### Exercise brief
Return every line of the data below that contains the string "field".

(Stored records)
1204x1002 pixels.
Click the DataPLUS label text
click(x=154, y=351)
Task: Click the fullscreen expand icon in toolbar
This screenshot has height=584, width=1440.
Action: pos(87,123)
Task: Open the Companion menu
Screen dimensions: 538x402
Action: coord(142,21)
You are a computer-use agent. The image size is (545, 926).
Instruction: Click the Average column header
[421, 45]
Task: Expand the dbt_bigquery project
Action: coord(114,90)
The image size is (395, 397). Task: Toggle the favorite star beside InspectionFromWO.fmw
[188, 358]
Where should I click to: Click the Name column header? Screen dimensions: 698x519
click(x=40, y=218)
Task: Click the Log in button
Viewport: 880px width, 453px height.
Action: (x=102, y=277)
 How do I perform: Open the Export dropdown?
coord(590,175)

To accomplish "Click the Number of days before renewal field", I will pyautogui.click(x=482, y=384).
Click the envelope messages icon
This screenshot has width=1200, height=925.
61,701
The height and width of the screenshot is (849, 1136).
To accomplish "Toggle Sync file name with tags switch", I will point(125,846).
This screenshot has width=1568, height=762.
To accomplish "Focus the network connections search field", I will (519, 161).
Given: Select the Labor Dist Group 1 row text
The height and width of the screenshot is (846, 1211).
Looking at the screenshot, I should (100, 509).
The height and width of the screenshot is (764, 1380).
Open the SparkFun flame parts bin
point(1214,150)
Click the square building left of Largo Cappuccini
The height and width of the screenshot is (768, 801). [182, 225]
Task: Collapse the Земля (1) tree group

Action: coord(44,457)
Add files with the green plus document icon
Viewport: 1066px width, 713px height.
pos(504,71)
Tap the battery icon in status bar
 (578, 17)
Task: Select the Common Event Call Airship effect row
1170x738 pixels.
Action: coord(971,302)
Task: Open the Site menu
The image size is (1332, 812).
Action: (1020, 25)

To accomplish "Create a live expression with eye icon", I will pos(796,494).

### The output
To accomplish "Click the Number of days before renewal field", I will pyautogui.click(x=482, y=384).
To accomplish "Focus the network connections search field", I will (519, 161).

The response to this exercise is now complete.